I sat on a panel of entrepreneurs of my high school alma mater a couple of weeks ago as part of their career day. It was nice to be there and see how the school has changed and progressed in the past (nearly) 30 years.

The panelists were all running different businesses from a social impact retail store and luxury handbags to a local performance and coffee shop and a brand new distillery. Everyone had something incredible to bring to the table.

When I speak with students it’s almost like I can see the pressure emanating from their pores! The pressure to do well academically, athletically, socially, and everything in between! We had pressures too but what we didn’t have in the late 80s was information coming at us from every corner of the world nestled in the palm our hands!

Look like this!

Act like that!

This will make you feel better!

Everyone is getting that!

Rich Kids of Instagram!

Reality TV!

The pressure from outside is palpable. There’s also the pressure from within.

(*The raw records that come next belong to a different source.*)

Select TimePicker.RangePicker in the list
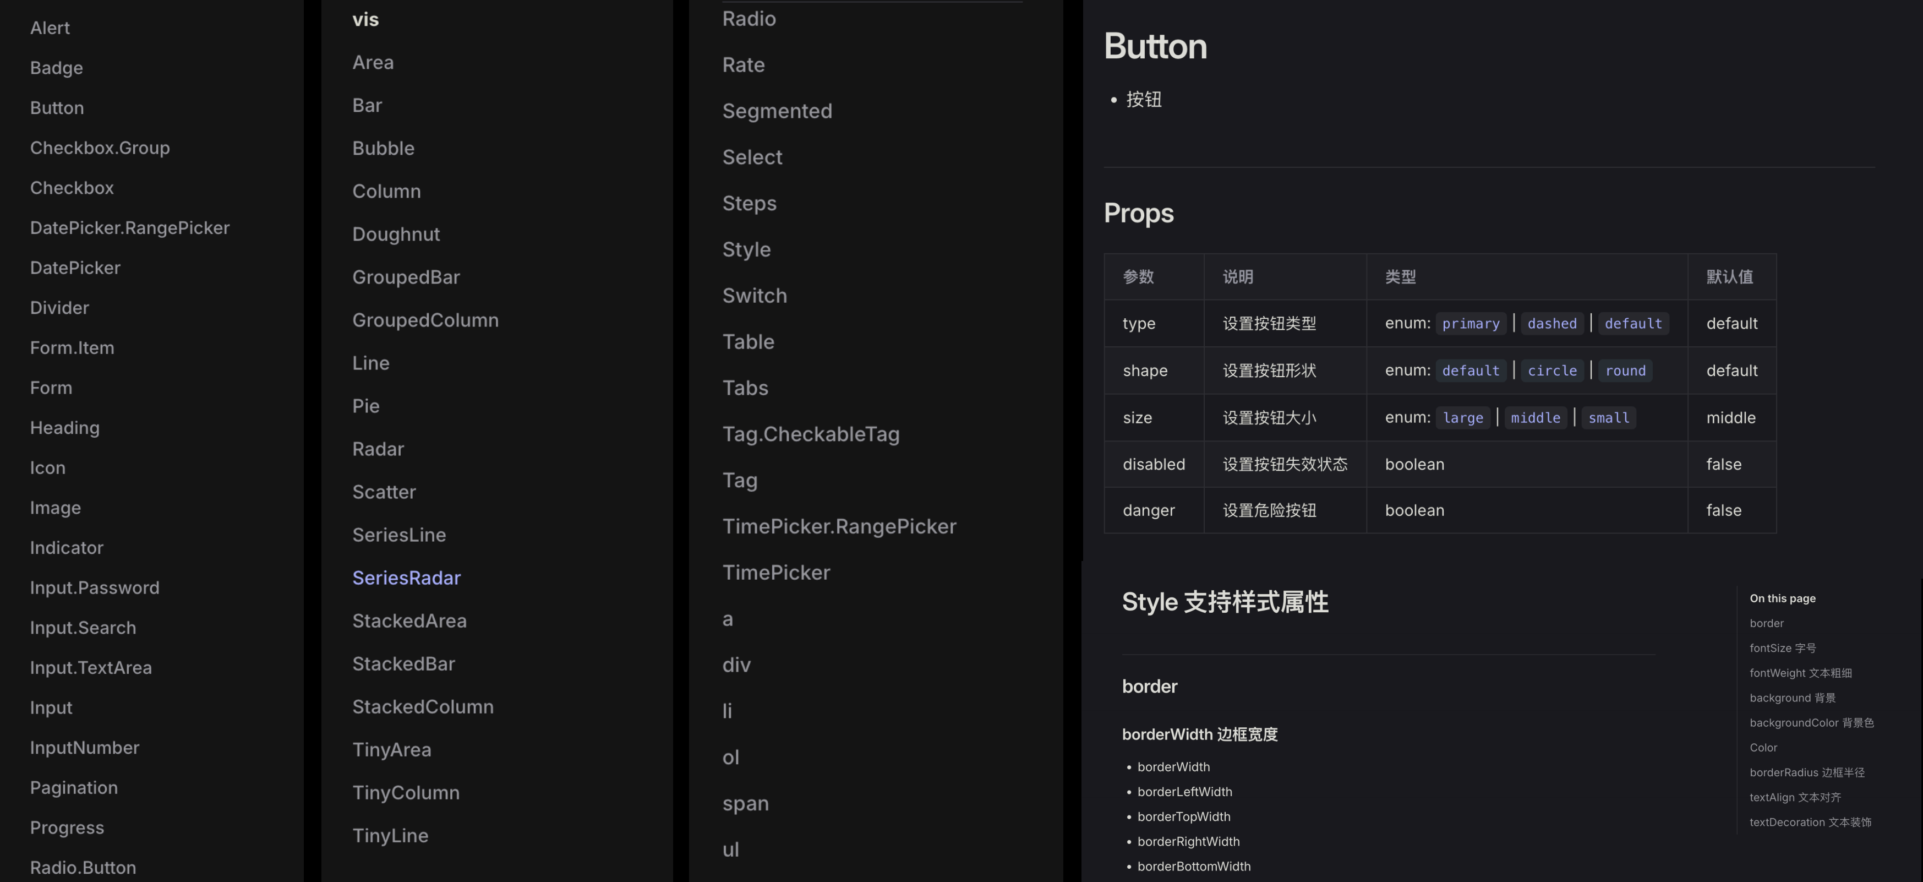This screenshot has width=1923, height=882. [x=838, y=526]
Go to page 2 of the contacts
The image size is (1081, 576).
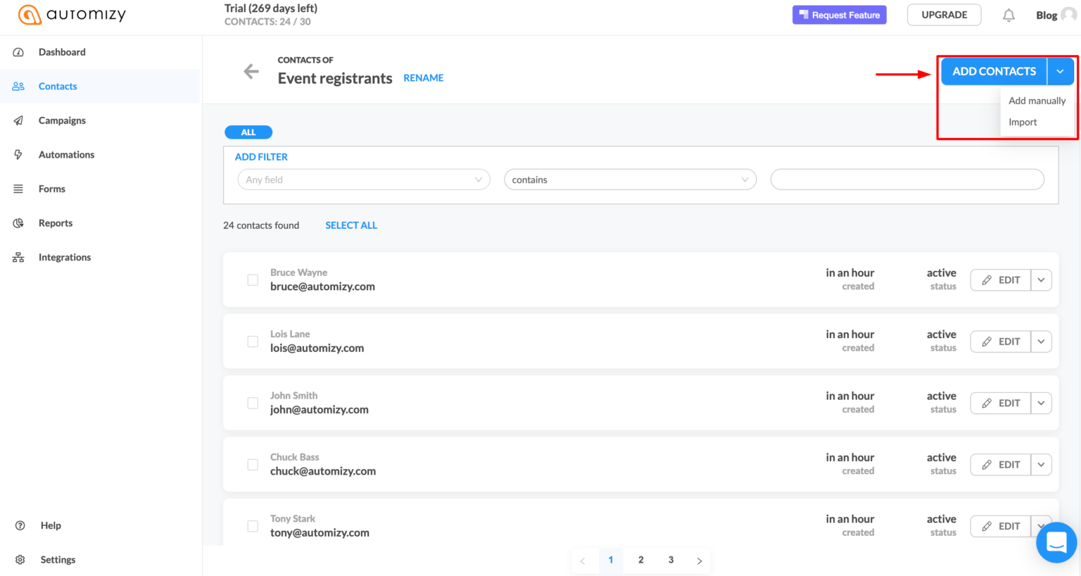point(640,560)
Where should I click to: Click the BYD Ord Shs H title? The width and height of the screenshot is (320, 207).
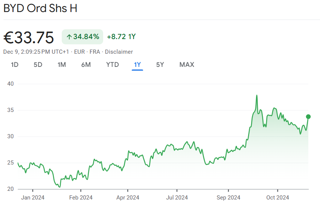click(x=40, y=8)
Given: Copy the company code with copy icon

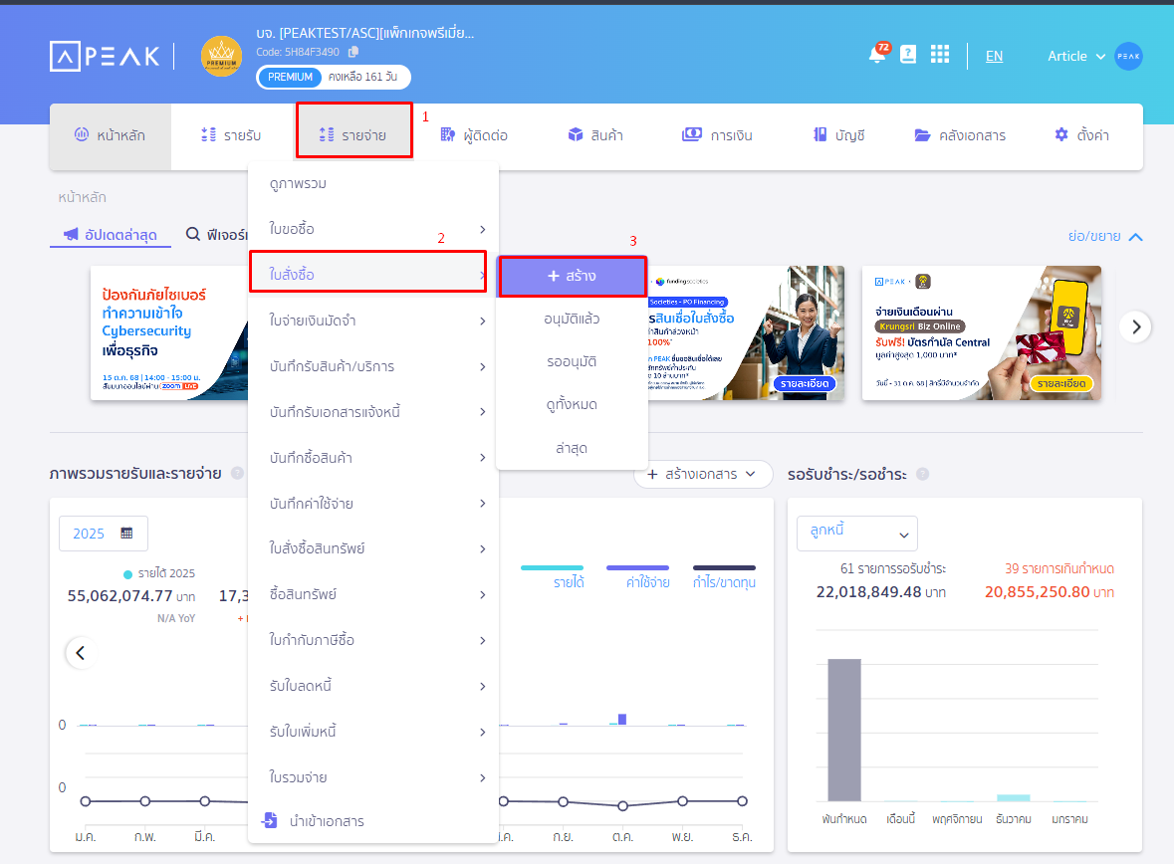Looking at the screenshot, I should pos(353,52).
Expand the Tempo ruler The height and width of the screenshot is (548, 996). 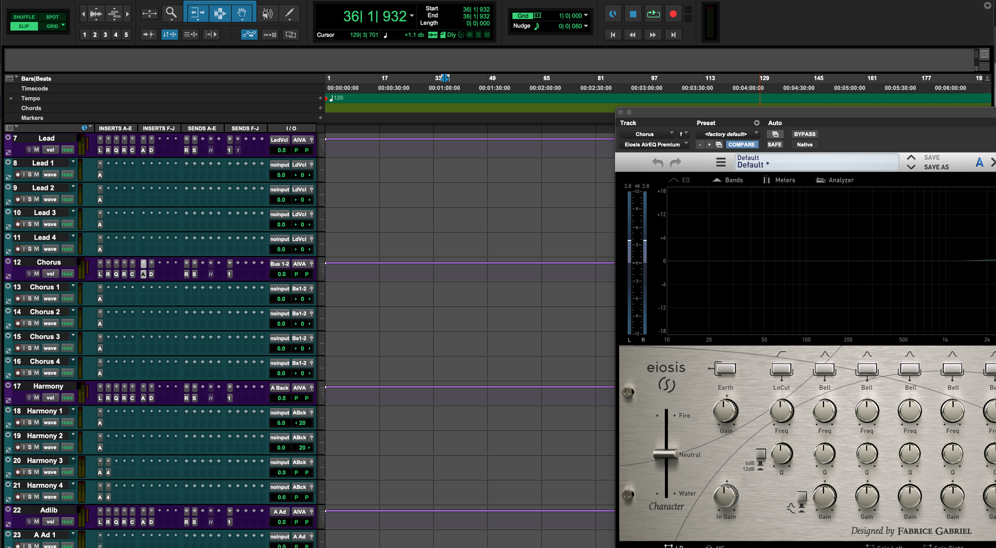(x=11, y=98)
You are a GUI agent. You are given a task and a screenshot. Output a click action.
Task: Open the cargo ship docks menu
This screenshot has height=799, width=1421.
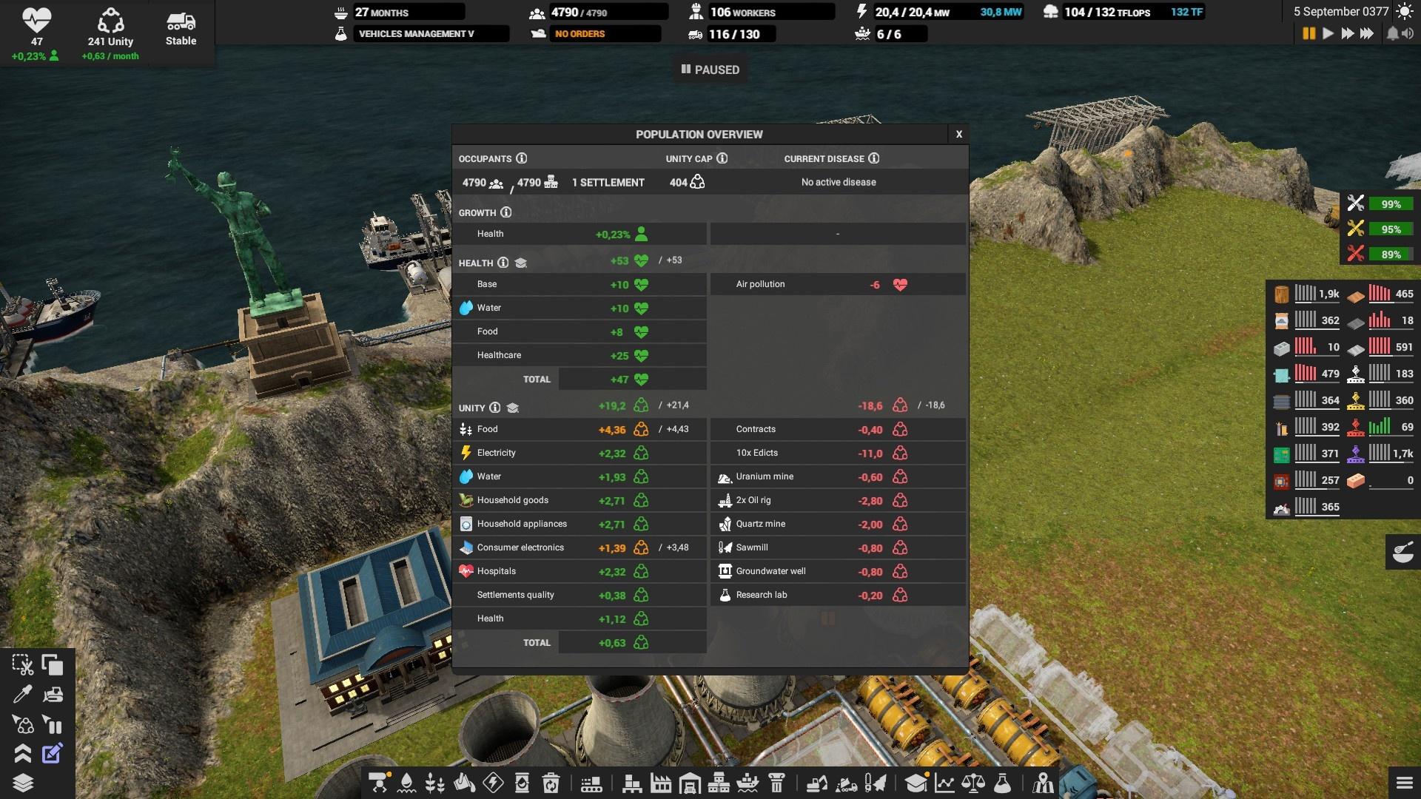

What does my family expect?

What do my teachers expect?

I need good grades.

So I can get a good GPA.

Then I can get into a good school.

Become a doctor, lawyer, or some other socially appropriate job that signifies wealth, substance, and success.

We continue to do what is expected and so often there is no joy. What happens when you go through all every step of expectation and you aren’t fulfilled? Feels a lot like the world we live in now. Lily Tomlin once said:

Wouldn’t it be great if we all grew up to be what we wanted to be? The world would be full of nurses, firemen, and ballerinas.

Consider her thoughts for a moment. We were all born with passion and somewhere along the way were told in multiple ways to stifle it.

What will you do with an art degree?

Writers and artists are usually broke and homeless… they make money when they die.

You can study ballet forever, do you know how many become prima ballerinas?

Wait! You’re getting a degree in history but you don’t want to teach? What will you do with that? (Full disclosure: I’ve actually said this to someone, whoa, I am so sorry!)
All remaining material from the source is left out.